Beginning with the line containing "Select Female gender for Passenger1", transcribe every line exactly down to the last one in the records below, and drop the pictures.

Records from a dataset
◆ ◆ ◆ ◆
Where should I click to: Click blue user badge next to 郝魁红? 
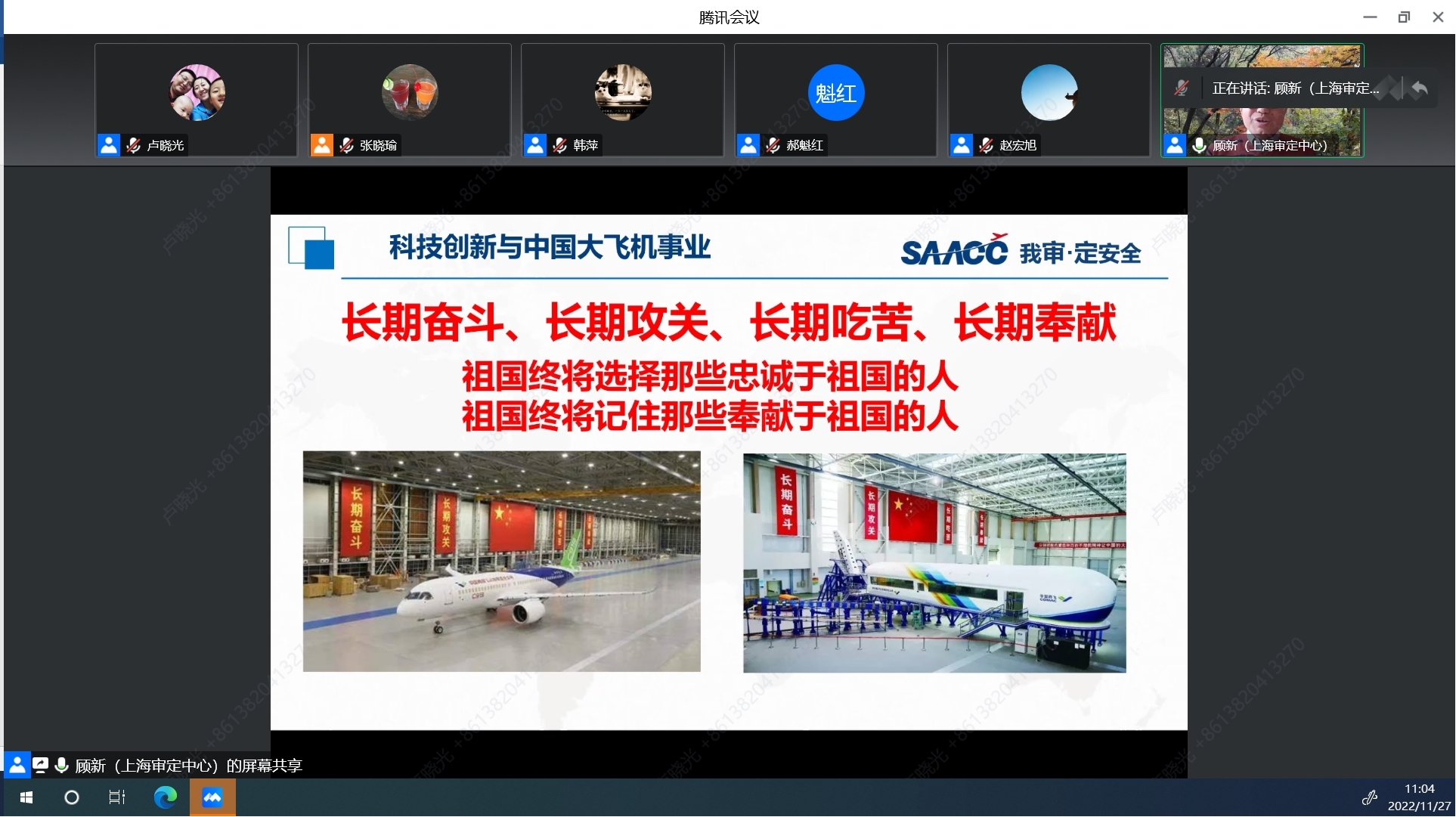tap(748, 145)
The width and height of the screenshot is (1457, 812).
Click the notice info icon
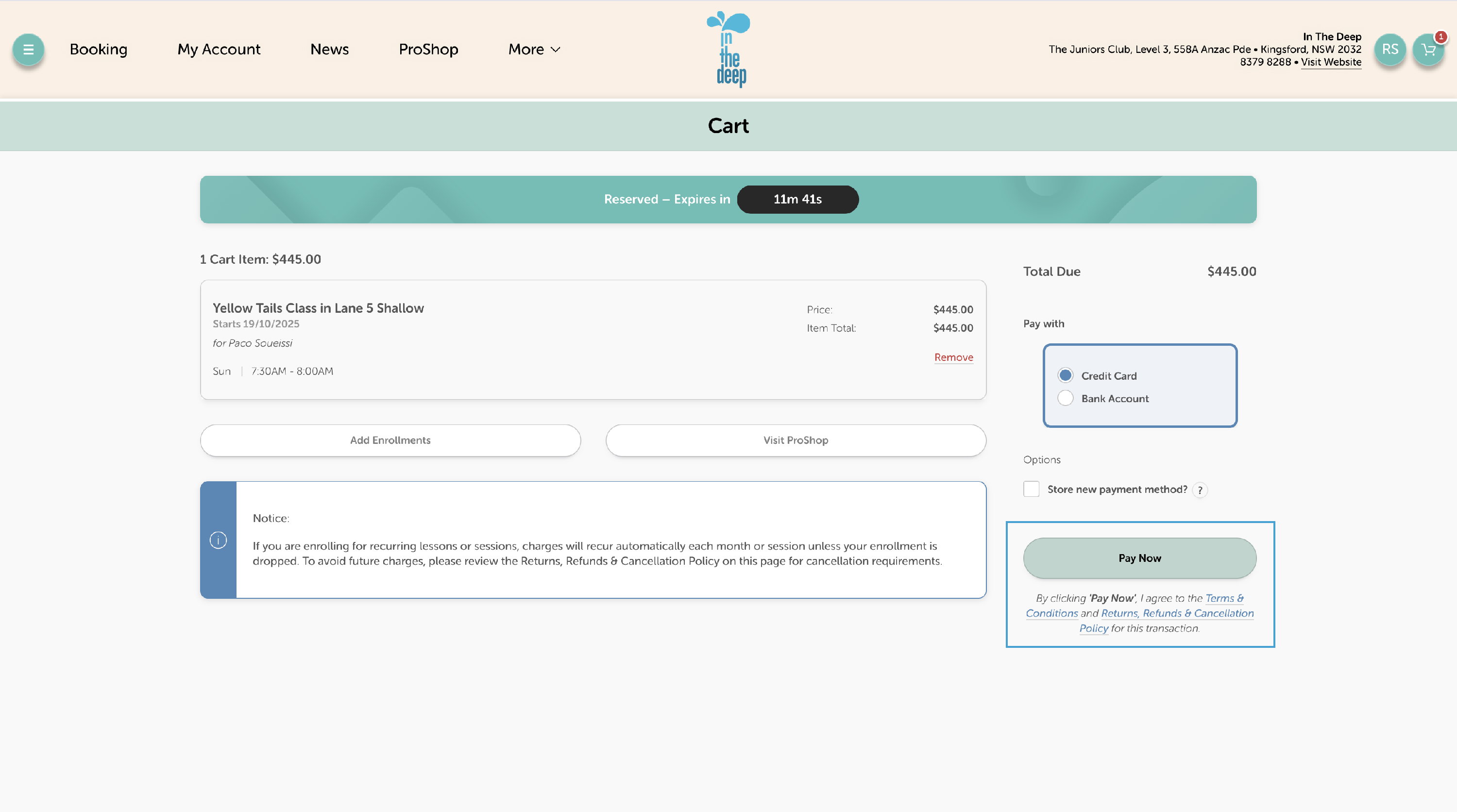219,540
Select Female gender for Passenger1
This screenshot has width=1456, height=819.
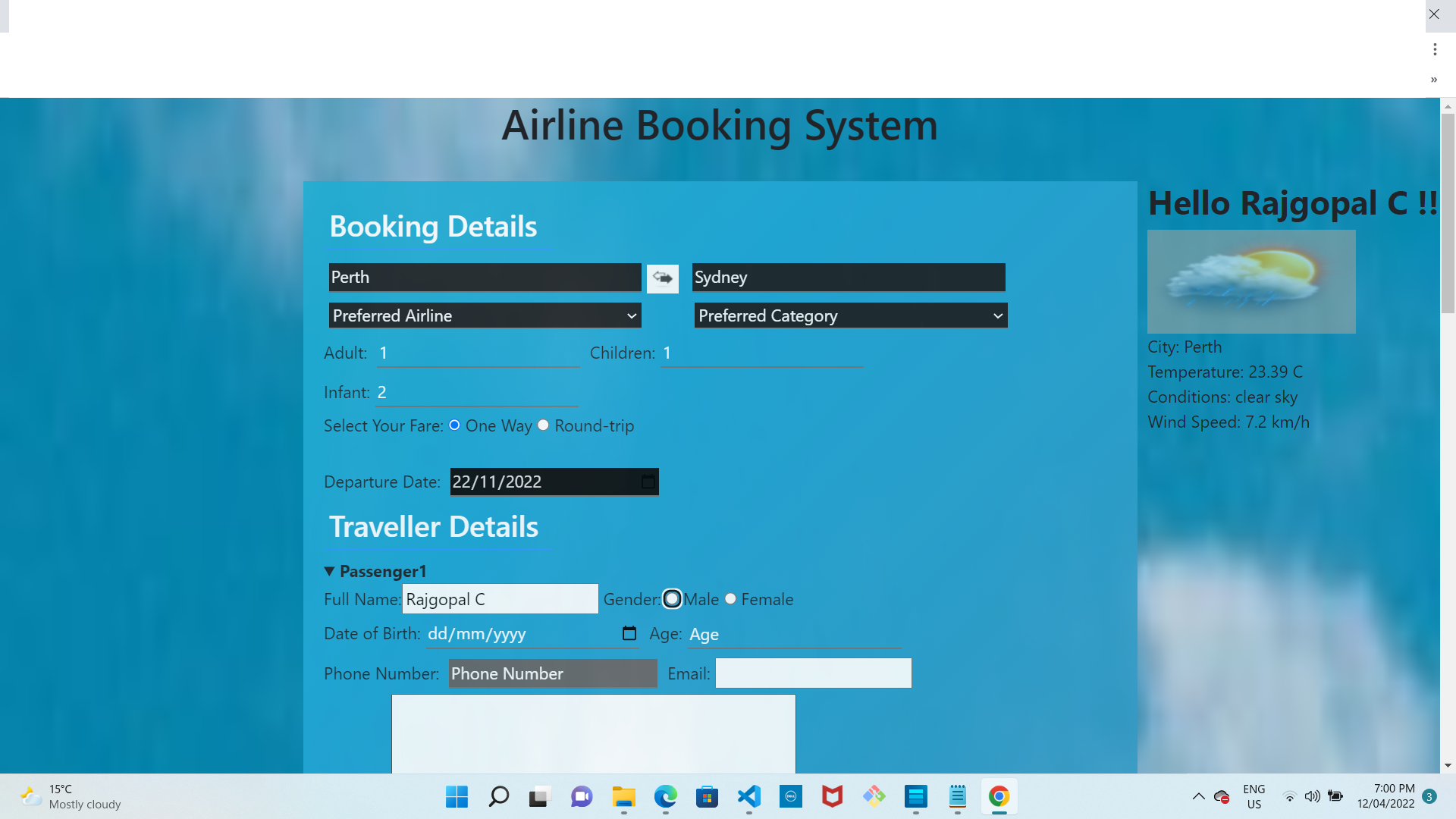click(x=730, y=599)
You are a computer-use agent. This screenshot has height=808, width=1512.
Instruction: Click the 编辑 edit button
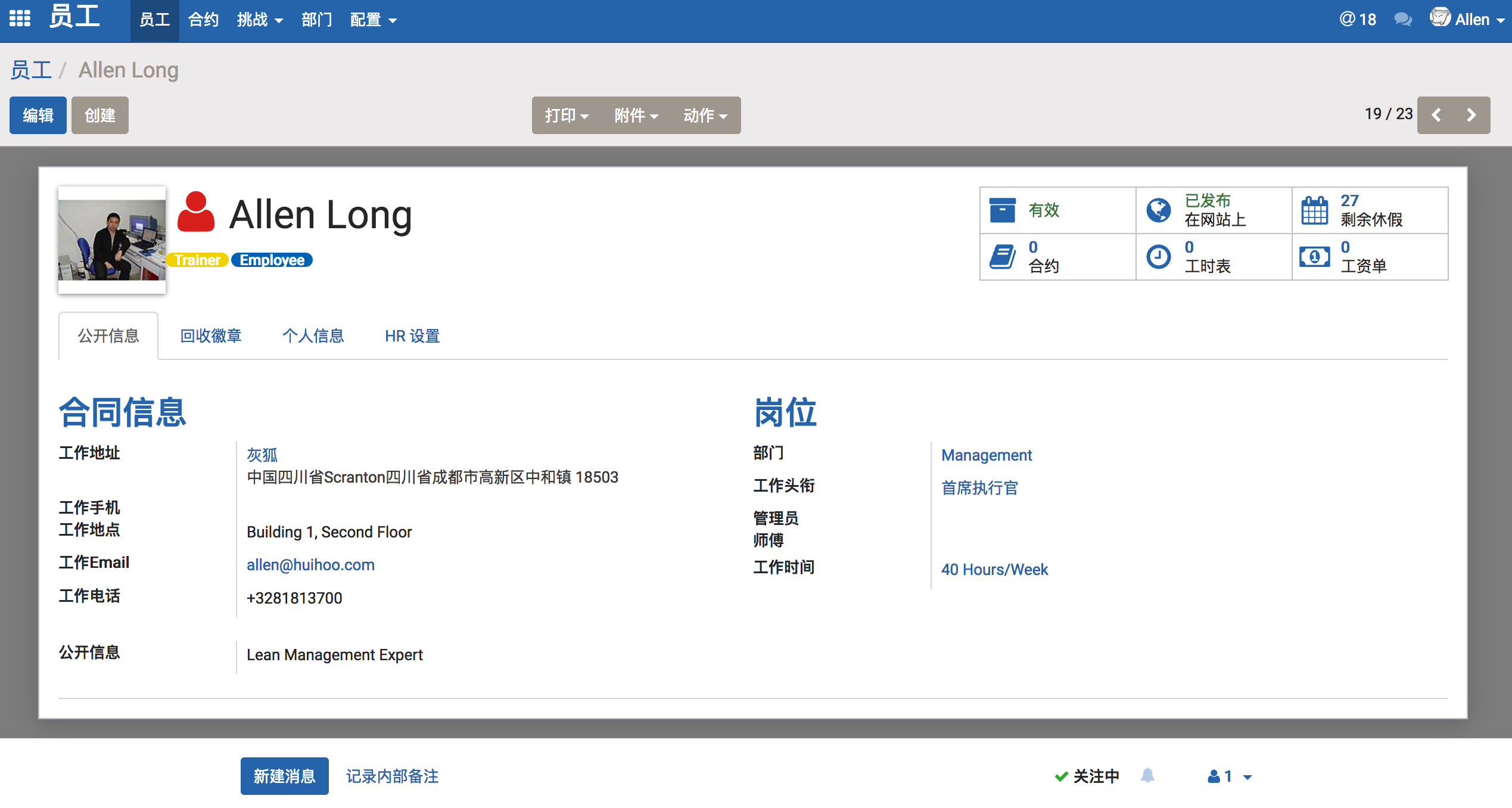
◆ ◆ ◆ ◆
__Solution__:
Select Female gender for Passenger1
This screenshot has width=1456, height=819.
click(x=730, y=599)
You are a computer-use agent. This screenshot has height=808, width=1512.
Instruction: Click the 编辑 edit button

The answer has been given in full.